:: Extracted data ::

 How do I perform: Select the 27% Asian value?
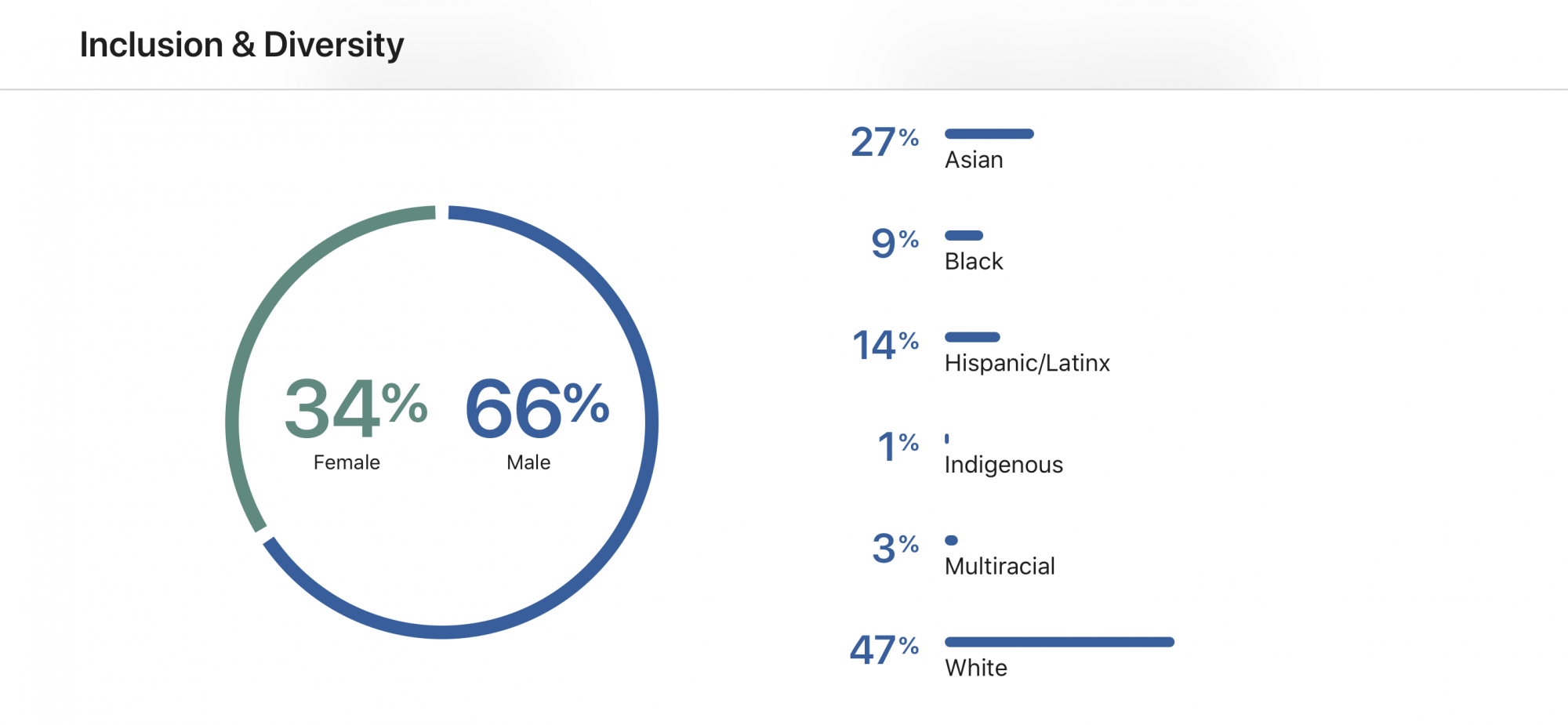point(884,142)
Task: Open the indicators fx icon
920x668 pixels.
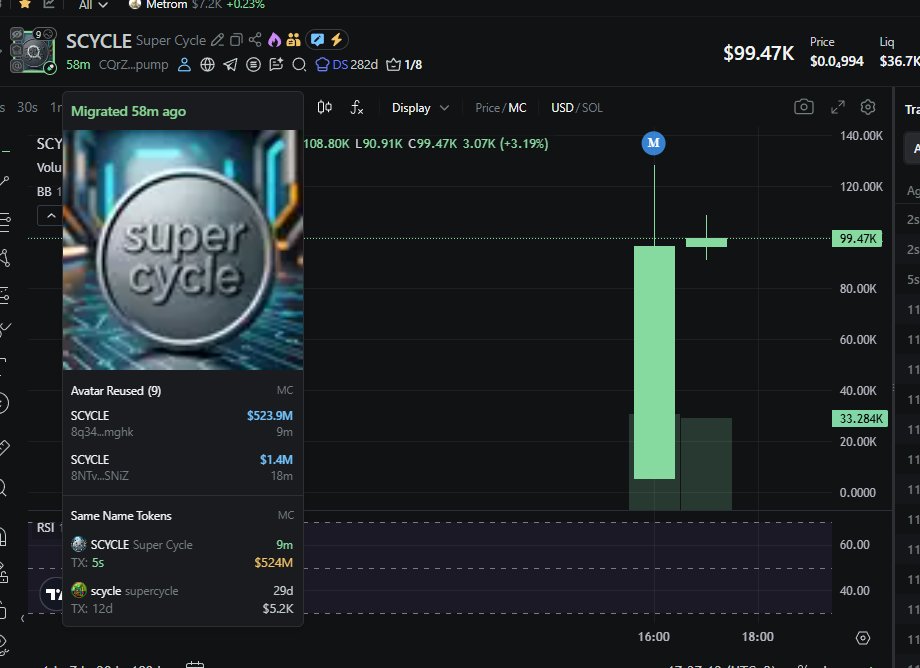Action: pyautogui.click(x=356, y=108)
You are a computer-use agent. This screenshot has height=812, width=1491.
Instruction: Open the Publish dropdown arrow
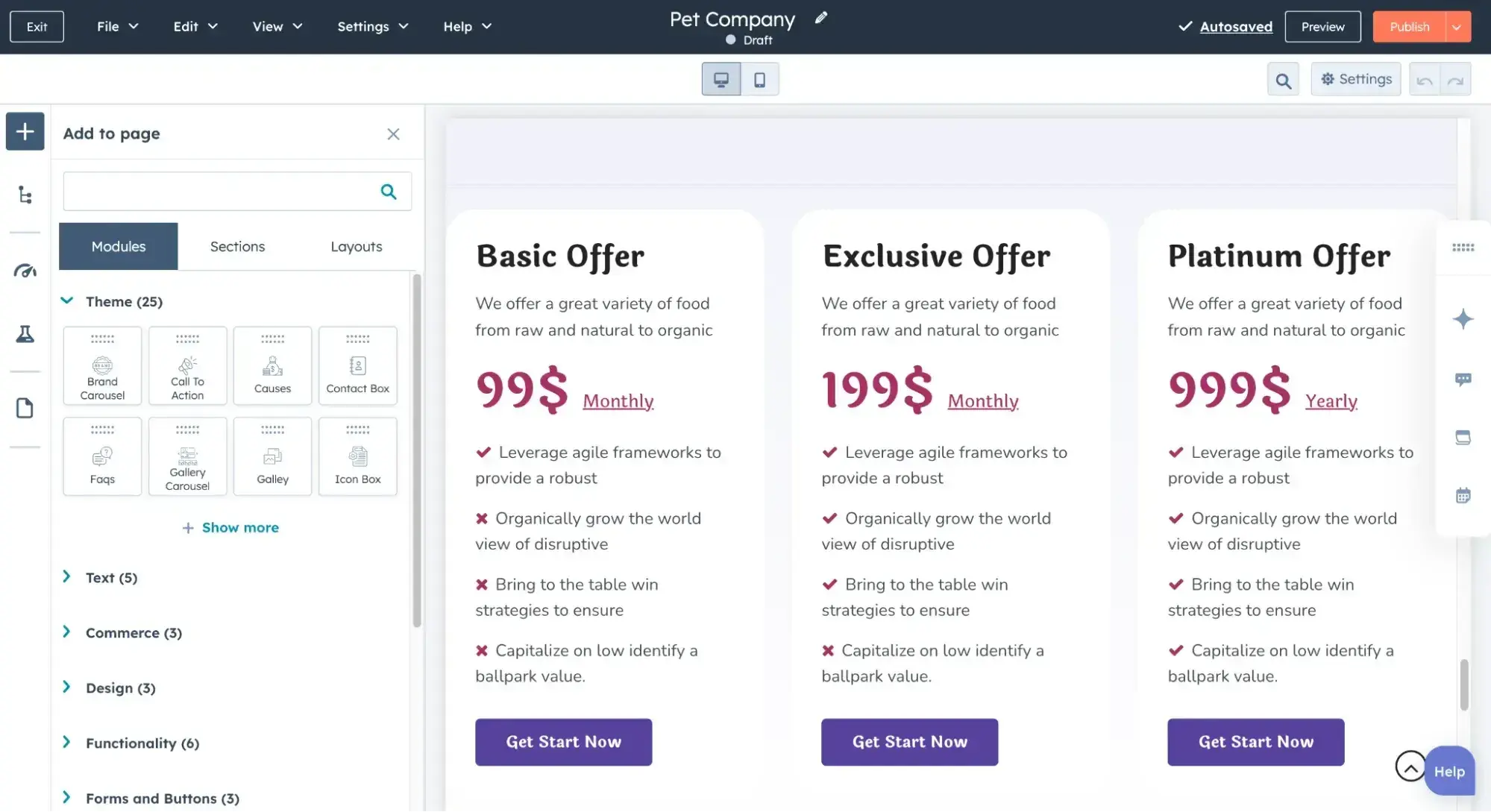pos(1456,26)
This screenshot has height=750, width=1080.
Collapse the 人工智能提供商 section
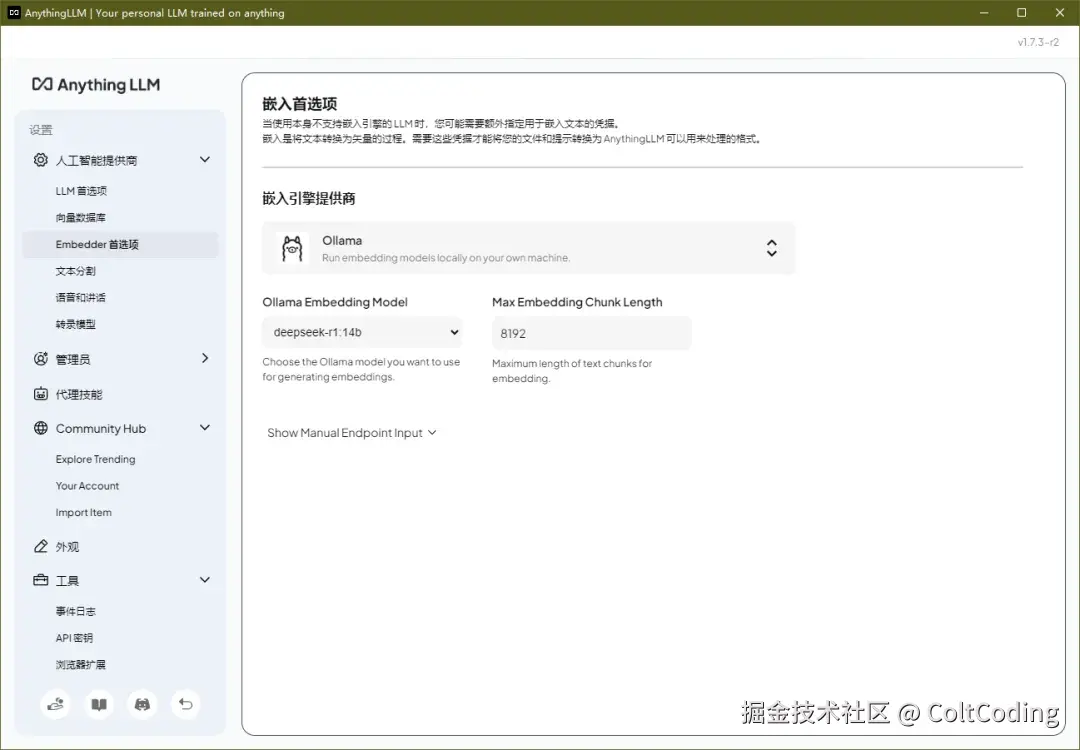pyautogui.click(x=204, y=160)
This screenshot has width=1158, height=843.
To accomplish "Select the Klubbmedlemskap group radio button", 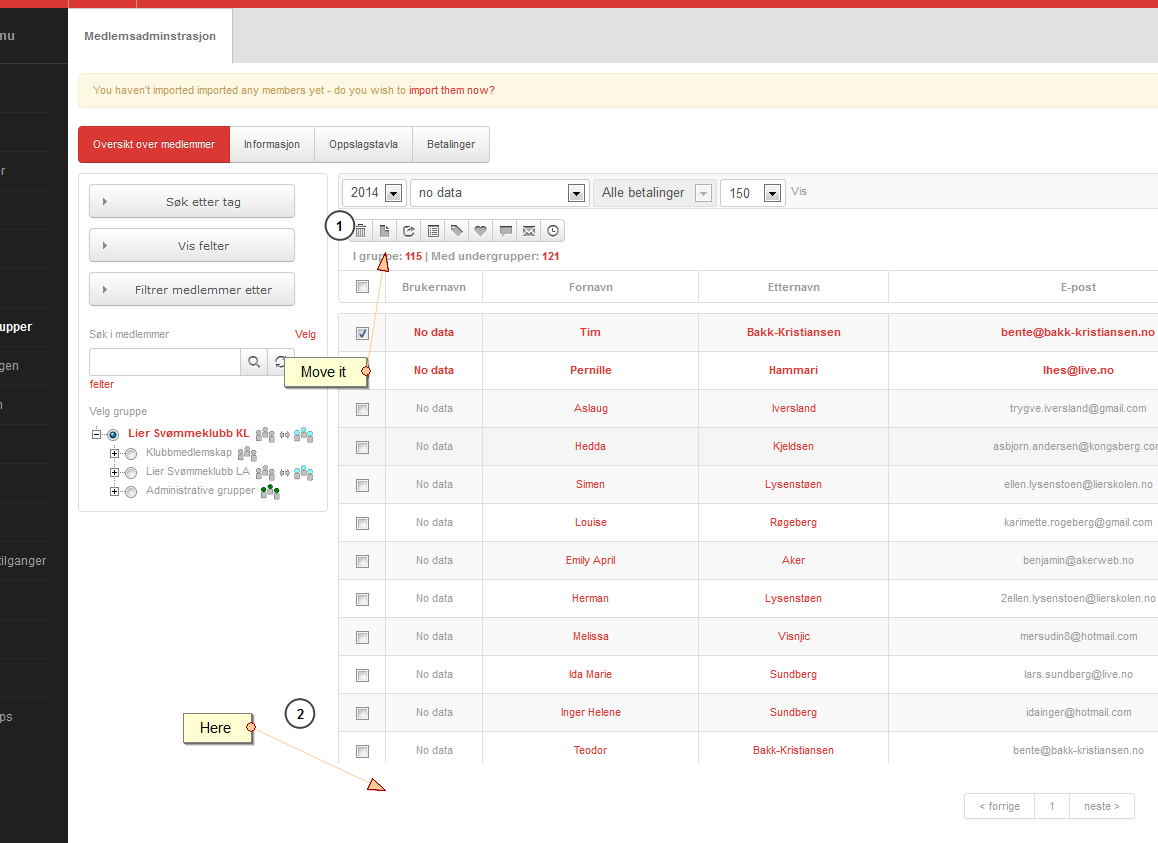I will pos(131,454).
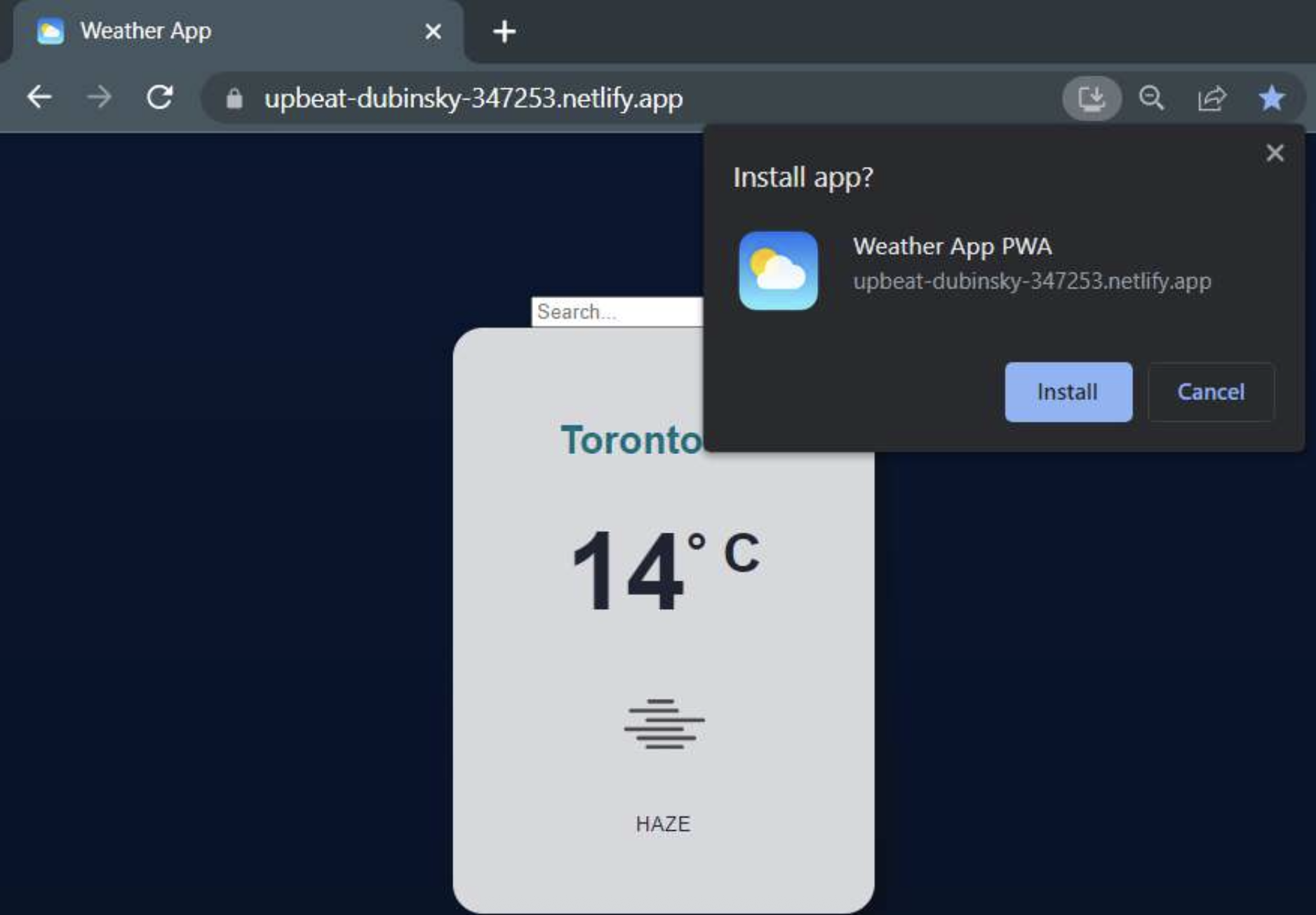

:::

— Instructions to follow —
Take every line above that includes "This" and list it.

— Result below —
You are a computer-use agent. This screenshot has height=812, width=1491.
This screenshot has height=750, width=1080.
This screenshot has width=1158, height=843.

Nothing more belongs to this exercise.